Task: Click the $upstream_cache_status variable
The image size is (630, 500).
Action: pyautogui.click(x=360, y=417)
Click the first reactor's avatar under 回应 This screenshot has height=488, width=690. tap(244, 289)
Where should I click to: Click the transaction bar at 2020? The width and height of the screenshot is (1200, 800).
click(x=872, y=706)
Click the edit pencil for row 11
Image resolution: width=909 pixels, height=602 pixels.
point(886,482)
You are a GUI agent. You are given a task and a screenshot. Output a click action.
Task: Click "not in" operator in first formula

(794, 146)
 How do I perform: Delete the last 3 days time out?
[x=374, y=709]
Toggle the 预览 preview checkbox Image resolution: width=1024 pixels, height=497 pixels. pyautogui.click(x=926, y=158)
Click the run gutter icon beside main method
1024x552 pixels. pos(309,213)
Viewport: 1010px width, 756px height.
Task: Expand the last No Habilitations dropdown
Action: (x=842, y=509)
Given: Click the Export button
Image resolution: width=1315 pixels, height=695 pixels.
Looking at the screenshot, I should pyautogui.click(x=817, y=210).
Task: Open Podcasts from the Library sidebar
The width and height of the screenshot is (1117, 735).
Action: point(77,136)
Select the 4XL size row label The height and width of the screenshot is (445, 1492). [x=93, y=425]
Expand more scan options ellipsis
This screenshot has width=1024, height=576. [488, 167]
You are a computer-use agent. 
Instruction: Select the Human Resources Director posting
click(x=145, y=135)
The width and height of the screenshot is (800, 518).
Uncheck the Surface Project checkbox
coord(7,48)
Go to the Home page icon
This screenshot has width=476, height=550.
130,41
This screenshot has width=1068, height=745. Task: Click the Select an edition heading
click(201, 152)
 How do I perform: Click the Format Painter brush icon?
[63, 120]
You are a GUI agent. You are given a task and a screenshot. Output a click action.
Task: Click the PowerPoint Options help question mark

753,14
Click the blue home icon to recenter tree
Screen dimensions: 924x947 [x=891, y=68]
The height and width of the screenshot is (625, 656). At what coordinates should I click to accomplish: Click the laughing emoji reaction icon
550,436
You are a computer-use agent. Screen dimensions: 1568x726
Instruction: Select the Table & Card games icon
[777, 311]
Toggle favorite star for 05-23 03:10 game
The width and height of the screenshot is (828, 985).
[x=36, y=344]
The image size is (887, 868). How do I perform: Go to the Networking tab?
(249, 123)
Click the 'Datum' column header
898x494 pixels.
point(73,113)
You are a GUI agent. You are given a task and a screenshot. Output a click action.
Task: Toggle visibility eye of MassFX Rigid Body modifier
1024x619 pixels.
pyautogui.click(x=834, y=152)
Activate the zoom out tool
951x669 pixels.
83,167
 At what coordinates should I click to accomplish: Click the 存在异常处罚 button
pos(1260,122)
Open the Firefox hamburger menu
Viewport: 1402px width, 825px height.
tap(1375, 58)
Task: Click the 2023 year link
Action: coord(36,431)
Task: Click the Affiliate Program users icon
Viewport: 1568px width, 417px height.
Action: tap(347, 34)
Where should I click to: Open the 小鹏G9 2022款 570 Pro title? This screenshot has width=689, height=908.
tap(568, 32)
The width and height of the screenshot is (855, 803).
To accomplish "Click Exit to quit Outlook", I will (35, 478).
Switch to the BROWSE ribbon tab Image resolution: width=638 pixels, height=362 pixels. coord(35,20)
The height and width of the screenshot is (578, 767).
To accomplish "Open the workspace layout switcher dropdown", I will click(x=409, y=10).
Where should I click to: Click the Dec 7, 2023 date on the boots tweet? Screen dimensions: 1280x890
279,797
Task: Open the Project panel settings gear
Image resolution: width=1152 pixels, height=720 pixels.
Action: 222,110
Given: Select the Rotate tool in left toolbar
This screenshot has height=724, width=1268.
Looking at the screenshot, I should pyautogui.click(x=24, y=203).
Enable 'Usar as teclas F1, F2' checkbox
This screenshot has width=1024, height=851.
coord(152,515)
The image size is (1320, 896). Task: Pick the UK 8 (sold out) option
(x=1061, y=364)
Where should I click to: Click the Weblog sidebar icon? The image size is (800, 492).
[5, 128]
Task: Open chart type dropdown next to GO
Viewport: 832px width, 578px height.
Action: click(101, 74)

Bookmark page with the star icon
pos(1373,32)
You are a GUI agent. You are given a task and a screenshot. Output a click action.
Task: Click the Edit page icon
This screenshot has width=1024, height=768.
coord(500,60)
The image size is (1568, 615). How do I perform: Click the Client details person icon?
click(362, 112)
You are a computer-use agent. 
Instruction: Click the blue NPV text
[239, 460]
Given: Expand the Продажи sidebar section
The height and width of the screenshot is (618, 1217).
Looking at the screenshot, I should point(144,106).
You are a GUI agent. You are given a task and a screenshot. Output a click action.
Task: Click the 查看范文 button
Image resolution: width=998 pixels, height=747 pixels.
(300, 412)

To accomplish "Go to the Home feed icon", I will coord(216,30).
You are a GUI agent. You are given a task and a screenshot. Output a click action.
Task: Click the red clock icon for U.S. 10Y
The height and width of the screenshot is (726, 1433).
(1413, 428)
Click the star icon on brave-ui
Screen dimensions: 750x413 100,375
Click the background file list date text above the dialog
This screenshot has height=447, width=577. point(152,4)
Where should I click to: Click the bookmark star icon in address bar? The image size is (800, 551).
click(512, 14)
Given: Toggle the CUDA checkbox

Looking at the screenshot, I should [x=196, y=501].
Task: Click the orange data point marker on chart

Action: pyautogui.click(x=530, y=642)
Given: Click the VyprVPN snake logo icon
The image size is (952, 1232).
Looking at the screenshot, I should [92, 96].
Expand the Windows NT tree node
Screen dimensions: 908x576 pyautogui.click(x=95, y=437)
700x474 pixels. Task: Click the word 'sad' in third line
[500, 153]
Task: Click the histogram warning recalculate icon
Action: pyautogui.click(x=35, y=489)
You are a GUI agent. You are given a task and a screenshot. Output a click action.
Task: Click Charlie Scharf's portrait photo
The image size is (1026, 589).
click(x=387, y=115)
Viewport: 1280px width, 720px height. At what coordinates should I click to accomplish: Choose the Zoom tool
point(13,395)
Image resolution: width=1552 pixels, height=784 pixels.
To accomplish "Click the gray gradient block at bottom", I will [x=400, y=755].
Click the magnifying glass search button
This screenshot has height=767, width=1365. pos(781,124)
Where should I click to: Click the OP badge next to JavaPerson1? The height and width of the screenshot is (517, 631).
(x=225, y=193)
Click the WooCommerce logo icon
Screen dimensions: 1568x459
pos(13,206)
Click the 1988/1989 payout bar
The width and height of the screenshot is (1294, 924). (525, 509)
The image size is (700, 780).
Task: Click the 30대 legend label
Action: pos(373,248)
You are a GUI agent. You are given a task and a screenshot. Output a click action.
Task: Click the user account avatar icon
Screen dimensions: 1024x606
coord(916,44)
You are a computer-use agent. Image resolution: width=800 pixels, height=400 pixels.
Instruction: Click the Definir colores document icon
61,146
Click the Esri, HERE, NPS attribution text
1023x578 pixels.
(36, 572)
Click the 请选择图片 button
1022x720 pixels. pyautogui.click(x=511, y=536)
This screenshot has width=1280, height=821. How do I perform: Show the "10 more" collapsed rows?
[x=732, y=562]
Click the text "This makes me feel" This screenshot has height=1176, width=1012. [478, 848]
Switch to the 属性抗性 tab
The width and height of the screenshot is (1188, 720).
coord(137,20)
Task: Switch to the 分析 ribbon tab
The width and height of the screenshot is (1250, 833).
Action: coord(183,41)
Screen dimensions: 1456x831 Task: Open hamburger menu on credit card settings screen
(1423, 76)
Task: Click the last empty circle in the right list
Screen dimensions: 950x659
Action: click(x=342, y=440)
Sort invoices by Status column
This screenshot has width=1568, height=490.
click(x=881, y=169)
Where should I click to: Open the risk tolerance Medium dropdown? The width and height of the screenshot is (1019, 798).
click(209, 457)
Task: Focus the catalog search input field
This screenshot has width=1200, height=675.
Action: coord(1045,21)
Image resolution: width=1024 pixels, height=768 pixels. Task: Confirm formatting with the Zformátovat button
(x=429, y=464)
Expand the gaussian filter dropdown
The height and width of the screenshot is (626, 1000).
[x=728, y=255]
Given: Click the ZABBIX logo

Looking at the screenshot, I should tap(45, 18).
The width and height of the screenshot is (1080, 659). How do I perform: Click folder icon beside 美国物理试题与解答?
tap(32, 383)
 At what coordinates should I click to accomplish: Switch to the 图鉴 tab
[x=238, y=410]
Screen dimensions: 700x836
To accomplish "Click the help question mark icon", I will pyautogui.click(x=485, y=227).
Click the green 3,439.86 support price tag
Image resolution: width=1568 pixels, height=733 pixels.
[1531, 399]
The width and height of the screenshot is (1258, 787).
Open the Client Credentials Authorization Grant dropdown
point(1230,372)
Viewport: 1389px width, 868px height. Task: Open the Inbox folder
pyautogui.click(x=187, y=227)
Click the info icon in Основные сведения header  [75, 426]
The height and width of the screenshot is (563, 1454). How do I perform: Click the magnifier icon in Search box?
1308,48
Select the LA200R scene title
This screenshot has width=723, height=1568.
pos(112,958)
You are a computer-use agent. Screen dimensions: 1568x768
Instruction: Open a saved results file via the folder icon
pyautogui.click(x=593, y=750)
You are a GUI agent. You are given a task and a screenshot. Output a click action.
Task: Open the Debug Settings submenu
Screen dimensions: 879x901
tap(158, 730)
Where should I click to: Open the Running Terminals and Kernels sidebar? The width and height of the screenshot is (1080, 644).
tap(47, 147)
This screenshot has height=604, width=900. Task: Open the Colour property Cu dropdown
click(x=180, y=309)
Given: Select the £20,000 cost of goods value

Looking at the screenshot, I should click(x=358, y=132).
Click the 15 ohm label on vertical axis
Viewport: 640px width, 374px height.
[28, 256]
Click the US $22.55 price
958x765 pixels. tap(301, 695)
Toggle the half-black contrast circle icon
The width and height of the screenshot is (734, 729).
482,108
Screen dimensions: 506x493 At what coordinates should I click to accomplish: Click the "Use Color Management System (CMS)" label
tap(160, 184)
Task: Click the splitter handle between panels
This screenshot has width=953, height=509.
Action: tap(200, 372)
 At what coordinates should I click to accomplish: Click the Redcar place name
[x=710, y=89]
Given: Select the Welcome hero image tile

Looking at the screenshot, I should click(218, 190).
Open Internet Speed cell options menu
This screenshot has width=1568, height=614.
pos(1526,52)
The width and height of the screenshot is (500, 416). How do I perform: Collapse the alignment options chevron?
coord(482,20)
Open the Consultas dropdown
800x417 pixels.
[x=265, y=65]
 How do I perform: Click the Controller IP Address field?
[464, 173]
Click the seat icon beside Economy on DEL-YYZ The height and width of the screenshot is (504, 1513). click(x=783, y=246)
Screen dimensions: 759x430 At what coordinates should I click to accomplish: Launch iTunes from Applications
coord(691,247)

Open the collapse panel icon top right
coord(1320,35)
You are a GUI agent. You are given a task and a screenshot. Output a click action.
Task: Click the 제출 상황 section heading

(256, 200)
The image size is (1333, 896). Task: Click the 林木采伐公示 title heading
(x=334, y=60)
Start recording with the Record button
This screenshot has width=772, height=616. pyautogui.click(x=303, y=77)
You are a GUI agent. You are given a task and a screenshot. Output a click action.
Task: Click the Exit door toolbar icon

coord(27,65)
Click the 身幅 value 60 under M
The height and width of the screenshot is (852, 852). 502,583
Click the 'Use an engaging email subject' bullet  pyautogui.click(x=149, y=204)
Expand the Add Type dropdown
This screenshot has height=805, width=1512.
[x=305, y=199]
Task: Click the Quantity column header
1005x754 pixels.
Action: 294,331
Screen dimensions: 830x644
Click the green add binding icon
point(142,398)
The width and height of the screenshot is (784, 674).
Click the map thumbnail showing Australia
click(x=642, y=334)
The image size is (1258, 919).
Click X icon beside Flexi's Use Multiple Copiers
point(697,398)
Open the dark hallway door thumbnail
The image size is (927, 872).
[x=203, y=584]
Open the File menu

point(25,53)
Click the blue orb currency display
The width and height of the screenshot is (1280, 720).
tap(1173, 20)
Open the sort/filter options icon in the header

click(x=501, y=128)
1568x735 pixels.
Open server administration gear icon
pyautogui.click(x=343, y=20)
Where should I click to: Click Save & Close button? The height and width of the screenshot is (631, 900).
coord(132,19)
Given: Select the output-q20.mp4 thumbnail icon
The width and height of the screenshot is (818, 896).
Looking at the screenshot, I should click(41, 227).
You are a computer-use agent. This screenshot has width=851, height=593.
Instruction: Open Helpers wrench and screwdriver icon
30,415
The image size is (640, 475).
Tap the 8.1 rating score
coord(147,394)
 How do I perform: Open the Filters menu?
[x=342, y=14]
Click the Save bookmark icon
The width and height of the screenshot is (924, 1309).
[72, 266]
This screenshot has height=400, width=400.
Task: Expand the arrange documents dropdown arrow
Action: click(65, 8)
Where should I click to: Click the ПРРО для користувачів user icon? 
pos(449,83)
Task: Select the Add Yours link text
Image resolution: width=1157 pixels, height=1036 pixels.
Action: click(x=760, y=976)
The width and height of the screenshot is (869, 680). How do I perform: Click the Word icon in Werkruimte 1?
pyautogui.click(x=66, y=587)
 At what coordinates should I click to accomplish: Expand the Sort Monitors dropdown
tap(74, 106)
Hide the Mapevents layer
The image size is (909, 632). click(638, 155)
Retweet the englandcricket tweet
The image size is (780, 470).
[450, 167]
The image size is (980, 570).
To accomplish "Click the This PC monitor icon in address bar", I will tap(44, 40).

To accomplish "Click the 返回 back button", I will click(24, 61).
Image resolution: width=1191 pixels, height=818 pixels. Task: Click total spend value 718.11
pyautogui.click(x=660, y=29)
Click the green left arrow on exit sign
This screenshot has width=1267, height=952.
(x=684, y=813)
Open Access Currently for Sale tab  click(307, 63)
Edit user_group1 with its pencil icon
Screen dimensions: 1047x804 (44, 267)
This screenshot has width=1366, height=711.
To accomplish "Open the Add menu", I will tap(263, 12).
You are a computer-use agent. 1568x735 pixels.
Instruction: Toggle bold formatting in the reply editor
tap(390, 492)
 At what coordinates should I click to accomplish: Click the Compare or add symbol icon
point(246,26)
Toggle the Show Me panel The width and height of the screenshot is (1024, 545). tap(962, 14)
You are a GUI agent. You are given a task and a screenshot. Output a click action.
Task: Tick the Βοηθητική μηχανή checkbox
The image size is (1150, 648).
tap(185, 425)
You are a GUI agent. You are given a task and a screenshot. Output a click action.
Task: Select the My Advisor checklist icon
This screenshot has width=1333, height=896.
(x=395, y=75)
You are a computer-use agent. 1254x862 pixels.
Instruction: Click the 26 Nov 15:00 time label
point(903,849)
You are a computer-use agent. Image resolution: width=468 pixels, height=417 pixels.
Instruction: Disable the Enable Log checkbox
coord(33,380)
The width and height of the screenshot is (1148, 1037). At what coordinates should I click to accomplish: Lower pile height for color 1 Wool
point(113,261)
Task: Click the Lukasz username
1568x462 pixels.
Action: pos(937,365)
****************************************
### PROBLEM
In your answer, include only the lines above starting at the line that holds "The width and height of the screenshot is (1188, 720)." and ending at the line that holds "Task: Focus the catalog search input field", copied exactly.

### THE ANSWER
The width and height of the screenshot is (1188, 720).
coord(137,20)
Task: Switch to the 分析 ribbon tab
The width and height of the screenshot is (1250, 833).
Action: coord(183,41)
Screen dimensions: 1456x831 Task: Open hamburger menu on credit card settings screen
(1423, 76)
Task: Click the last empty circle in the right list
Screen dimensions: 950x659
Action: click(x=342, y=440)
Sort invoices by Status column
This screenshot has width=1568, height=490.
click(x=881, y=169)
Where should I click to: Open the risk tolerance Medium dropdown? The width and height of the screenshot is (1019, 798).
click(209, 457)
Task: Focus the catalog search input field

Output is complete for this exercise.